The historiographical development of the concept "mfecane" and the writing of early Southern African history, from the 1820s to 1920s

by Richner, Jürg Emile

Abstract (Summary)
The mfecane was for most of the twentieth century regarded as a historical certainty for the South African public and the Apartheid government, as well as for historians here and world-wide. The mfecane had achieved the permanence of a paradigm and a dominant discourse, as it was accepted equally by settler, liberal, Afrikaner, Africanist and Neo-Marxist historians. This certainty was shaken when Cobbing’s mfecane critique appeared in 1988, with which I concur.

This study examines how mfecane history was written from the first published articles in mid-1823 until Walker coined the concept mfecane in 1928. This thesis undertakes a journey through a host of published works, books, pamphlets and articles in journals, magazines and newspapers, from which a number of conclusions emerge.

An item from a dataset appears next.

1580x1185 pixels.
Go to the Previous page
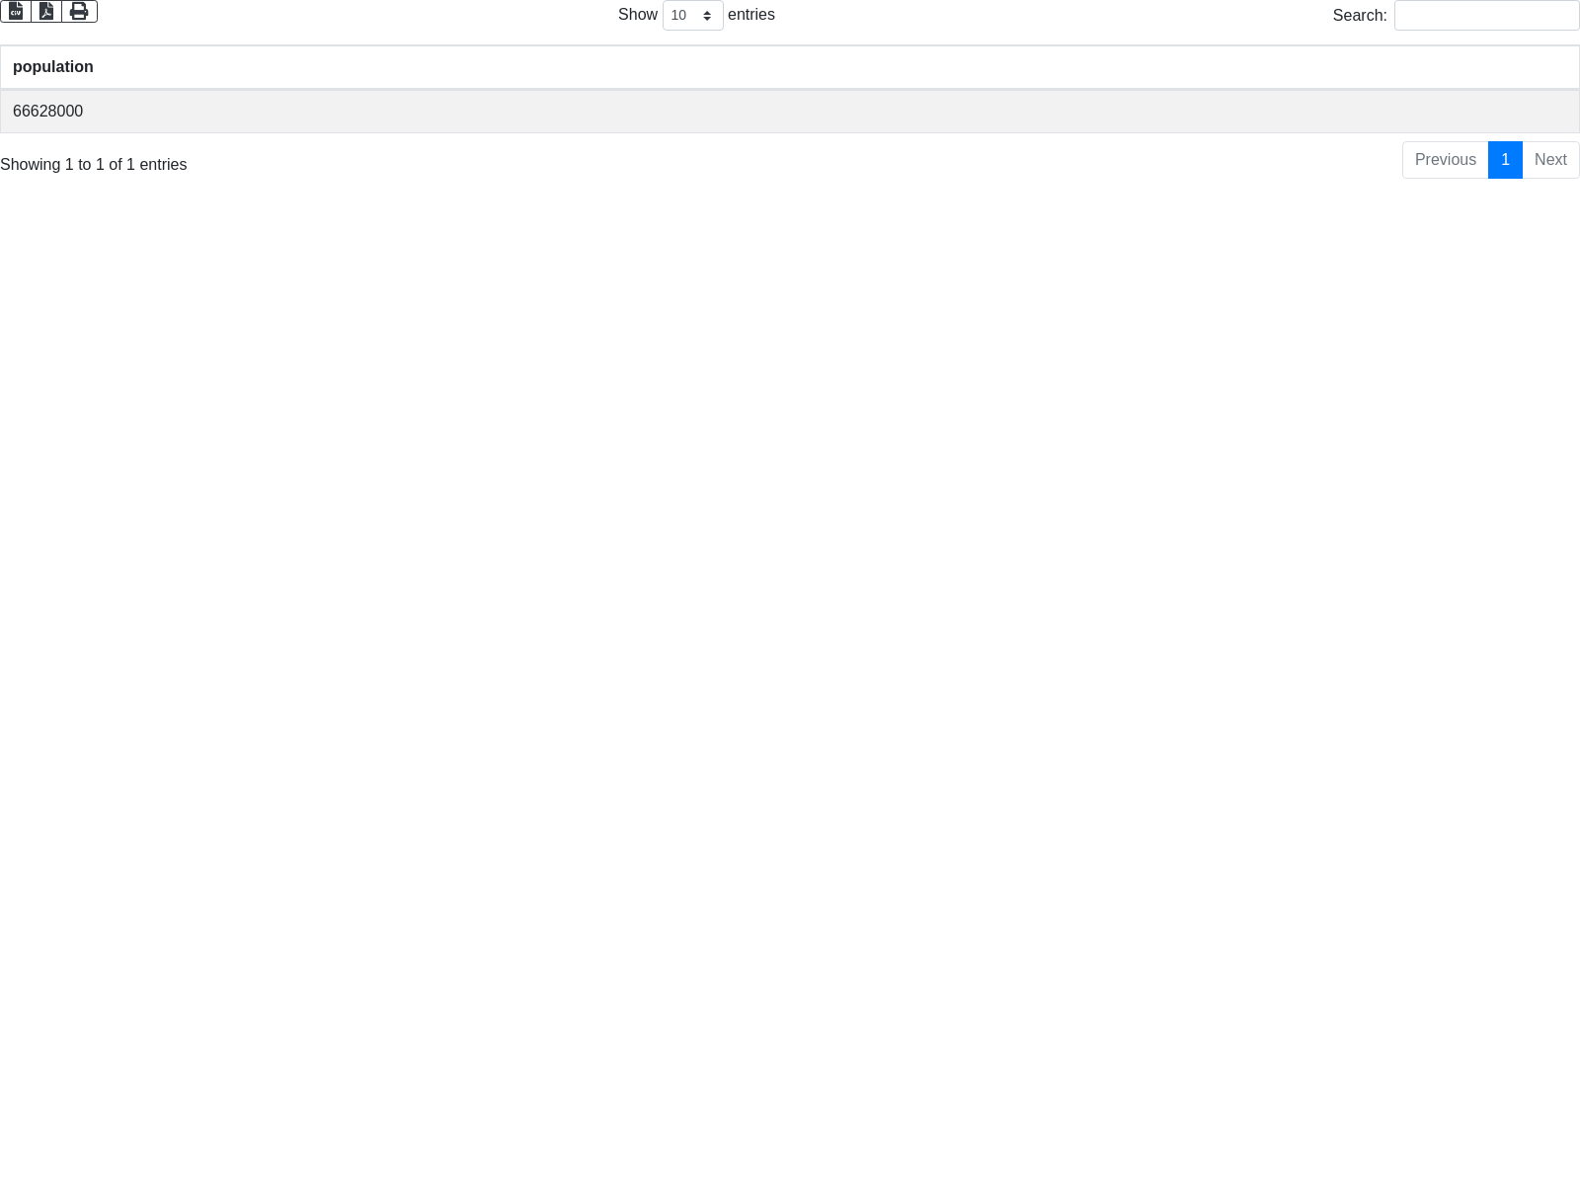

The mfecane narrative was developed over a period of a hundred years in the English language by almost exclusively white, English-speaking male amateur historians and ethnographers. Their occupations, age, ideology and level of education differed markedly, but they shared one European ideological value, the discourse of the European “Image of Africa”, which regarded Africans as the negative Other of their own positively perceived society. This was a culturallyshared view of Africans, which formed the baggage in the mind of all writers examined, and accounts for the mfecane narrative’s negative attitude towards Africans. Furthermore, mfecane history was influenced by racism and the use of literary devices such as the gothic novel and the romance.

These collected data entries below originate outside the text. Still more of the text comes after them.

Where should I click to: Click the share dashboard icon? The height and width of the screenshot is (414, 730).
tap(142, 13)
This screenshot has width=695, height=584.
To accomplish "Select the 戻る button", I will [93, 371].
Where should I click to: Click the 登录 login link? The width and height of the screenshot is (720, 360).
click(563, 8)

Authors writing in the 1823 to 1846 period on events which had taken place in the “blank space” beyond the Cape Colony, which most of them had never visited, laid the basis for the mfecane narrative. It constituted a set of geographical or ethnically focused, separate accounts. These separate accounts focused on the themes of Shaka’s creation of the Zulu state, including his expulsion of several chiefdoms; his depopulation of Natal and the flight of the Fingo to the Transkei; the path of destruction of the Hlubi and Ngwane during their flight from Natal via the greater Caledon Valley area to the Transkei; the incorporation of the Kololo and other Sotho chiefdoms into the Mantatees - due to pressure from the invaders from Natal - who subsequently laid waste the Free State and Transvaal as far as Dithakong, where they were defeated; the further depopulation of the Transvaal by the Ndebele during their escape from Shaka; the flight of Moshoeshoe and his people to Thaba Bosiu where he built up the Sotho state, with Moshoeshoe being the only positive figure in this history.

This multi-narrative was thereafter repeated without any critical thought by all authors examined until in 1885 Theal created a Zulu-centric, geographically integrated mfecane narrative whereby he integrated the previously separate accounts into one coherent whole - a whole which was so much more than the sum of its parts, but so far without a defining name. That was provided by Walker in 1928 when he coined the Xhosa neologism, mfecane. The Theal, Cory and Walker racist mfecane was thus bequeathed as the mfecane to the rest of the twentieth century.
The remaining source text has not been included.